#### Task statement
Set down the following lines of data verbatim, starting at the line that contains "Task: Open the hamburger main menu" and ending at the line that contains "coord(60,398)", both included.

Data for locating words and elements
▬▬▬▬▬▬
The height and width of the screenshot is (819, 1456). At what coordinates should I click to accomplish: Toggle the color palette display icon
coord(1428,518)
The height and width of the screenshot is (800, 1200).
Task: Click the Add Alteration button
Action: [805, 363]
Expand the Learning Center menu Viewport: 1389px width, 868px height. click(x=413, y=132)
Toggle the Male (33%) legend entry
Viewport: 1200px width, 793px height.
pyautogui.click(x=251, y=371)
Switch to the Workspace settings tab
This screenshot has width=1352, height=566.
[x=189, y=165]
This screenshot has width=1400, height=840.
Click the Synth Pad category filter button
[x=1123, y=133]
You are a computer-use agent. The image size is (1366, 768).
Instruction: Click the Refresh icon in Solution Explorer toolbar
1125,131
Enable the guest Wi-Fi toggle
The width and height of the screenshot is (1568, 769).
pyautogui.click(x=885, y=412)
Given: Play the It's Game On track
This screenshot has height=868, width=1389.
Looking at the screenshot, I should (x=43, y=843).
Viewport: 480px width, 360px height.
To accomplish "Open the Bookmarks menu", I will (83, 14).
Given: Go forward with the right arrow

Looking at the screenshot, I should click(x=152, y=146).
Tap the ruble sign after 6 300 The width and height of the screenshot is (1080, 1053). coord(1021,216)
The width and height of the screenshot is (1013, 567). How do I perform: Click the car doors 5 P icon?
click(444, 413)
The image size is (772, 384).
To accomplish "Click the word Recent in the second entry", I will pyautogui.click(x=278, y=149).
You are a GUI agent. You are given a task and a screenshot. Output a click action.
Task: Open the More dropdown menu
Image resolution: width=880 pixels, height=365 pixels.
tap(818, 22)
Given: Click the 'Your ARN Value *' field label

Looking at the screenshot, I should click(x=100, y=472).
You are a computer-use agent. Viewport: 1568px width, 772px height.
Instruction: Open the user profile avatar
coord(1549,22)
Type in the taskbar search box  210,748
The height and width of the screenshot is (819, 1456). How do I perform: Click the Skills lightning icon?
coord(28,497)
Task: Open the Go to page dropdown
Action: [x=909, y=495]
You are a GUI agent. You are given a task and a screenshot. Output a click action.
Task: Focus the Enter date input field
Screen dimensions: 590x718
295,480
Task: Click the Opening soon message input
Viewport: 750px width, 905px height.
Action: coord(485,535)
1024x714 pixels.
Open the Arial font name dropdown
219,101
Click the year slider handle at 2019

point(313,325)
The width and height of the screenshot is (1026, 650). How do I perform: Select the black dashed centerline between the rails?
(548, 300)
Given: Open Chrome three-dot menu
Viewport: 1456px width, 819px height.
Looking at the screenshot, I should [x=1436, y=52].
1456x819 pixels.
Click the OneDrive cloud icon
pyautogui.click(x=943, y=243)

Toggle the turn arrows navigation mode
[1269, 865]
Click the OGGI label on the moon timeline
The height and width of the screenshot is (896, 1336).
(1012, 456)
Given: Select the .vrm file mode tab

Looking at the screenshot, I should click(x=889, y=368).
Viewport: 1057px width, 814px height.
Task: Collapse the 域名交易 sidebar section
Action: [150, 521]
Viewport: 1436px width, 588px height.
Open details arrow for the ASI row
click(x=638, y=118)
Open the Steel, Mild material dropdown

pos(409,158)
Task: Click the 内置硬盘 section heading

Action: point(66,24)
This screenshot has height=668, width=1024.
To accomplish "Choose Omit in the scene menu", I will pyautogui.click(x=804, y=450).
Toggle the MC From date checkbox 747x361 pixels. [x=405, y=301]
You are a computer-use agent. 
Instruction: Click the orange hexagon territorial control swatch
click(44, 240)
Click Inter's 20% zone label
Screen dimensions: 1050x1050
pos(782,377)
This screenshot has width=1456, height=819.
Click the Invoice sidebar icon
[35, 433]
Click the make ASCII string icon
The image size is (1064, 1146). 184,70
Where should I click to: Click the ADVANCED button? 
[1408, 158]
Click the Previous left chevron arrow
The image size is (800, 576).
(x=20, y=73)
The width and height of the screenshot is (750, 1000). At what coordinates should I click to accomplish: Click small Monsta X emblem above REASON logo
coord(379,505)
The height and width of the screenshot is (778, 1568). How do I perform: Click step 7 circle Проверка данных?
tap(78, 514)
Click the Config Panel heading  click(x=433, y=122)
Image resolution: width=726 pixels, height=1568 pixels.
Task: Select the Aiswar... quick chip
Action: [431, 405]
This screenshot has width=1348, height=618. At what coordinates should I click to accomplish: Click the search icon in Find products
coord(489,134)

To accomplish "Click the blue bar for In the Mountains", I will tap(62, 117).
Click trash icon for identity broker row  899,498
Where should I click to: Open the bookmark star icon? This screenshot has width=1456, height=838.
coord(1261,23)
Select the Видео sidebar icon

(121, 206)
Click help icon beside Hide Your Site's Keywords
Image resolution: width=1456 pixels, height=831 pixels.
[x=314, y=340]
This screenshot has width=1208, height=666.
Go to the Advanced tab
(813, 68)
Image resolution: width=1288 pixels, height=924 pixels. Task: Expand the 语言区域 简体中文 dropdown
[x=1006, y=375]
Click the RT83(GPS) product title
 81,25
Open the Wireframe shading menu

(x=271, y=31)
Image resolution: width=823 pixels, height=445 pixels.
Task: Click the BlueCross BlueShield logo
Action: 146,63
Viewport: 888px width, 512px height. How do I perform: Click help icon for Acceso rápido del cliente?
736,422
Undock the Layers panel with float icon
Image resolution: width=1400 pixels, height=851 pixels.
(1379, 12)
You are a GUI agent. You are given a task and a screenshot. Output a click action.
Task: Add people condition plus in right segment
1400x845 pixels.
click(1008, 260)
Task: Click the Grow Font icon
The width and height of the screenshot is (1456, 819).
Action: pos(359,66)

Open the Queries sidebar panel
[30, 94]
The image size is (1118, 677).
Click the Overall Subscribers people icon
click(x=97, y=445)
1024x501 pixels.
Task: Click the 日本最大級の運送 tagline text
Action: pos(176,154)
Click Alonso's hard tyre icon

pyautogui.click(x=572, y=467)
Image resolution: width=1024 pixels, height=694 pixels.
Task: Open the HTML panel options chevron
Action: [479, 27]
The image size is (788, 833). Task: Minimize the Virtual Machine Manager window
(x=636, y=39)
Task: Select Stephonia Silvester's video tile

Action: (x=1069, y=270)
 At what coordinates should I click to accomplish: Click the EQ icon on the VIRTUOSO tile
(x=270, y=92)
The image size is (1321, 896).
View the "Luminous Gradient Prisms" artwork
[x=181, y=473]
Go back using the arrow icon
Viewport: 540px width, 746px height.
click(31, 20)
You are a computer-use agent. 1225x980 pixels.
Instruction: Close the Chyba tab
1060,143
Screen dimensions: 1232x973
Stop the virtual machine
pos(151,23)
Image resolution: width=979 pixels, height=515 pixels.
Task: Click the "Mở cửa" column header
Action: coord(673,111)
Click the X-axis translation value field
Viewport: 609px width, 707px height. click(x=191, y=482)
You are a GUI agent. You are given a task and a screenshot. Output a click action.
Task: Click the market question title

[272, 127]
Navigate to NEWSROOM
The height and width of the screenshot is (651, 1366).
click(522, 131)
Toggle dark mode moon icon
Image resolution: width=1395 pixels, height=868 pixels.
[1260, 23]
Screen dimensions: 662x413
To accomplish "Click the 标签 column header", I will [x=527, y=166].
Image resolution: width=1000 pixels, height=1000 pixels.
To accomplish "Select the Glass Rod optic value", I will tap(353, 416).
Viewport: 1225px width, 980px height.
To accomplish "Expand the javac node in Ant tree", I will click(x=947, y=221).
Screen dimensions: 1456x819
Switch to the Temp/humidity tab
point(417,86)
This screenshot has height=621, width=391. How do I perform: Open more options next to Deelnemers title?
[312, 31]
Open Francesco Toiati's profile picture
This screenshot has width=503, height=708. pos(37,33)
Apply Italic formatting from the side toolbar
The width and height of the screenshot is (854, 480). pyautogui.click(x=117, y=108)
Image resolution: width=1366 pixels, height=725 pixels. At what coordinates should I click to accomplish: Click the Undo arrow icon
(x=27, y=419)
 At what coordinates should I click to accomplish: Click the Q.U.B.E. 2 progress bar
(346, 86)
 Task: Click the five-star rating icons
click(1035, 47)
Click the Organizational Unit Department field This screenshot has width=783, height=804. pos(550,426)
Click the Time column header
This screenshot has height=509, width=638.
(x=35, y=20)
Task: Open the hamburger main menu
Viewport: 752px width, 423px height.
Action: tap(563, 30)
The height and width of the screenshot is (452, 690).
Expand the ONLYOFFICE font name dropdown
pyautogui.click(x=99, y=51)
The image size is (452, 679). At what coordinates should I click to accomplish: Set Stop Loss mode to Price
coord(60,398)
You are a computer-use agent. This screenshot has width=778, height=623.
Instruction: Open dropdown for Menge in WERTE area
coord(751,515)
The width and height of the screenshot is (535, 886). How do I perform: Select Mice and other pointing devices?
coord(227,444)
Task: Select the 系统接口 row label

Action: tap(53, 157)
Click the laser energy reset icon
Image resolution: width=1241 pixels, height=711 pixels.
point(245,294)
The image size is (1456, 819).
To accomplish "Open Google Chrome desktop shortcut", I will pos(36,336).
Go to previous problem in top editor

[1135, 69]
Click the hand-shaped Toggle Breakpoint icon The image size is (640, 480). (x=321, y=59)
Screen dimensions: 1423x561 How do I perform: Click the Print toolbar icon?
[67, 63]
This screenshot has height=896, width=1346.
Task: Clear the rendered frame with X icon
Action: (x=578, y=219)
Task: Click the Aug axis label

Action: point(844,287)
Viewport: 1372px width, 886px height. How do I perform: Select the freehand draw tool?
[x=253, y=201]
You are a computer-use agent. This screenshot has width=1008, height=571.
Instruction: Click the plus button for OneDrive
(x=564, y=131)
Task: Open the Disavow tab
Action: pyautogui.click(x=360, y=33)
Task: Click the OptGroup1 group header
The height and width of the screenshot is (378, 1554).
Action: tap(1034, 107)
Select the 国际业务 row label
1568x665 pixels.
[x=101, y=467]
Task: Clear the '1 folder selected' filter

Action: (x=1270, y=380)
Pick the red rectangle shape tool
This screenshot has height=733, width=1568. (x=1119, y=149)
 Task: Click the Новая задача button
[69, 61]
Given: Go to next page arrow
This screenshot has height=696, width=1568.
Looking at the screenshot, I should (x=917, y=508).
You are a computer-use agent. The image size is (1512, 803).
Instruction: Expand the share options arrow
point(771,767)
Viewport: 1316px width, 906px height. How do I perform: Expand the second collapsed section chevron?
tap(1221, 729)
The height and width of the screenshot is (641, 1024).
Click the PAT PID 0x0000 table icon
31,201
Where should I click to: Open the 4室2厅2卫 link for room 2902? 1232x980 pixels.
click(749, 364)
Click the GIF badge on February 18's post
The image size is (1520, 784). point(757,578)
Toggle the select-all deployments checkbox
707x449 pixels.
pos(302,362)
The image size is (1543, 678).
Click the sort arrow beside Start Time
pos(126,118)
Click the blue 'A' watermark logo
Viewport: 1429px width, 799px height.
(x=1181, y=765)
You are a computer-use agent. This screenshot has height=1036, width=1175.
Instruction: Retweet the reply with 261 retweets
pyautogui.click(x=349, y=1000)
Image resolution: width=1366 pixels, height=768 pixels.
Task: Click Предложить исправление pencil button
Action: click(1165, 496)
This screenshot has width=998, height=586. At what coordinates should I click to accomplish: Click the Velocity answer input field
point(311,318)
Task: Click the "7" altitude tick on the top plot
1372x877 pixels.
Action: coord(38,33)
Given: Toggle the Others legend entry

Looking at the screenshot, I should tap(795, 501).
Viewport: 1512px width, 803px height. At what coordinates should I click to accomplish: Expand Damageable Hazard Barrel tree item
▬▬▬▬▬▬
#### Exercise result
Task: Open the hamburger main menu
Viewport: 752px width, 423px height.
Action: tap(563, 30)
The height and width of the screenshot is (452, 690).
Expand the ONLYOFFICE font name dropdown
pyautogui.click(x=99, y=51)
The image size is (452, 679). At what coordinates should I click to accomplish: Set Stop Loss mode to Price
coord(60,398)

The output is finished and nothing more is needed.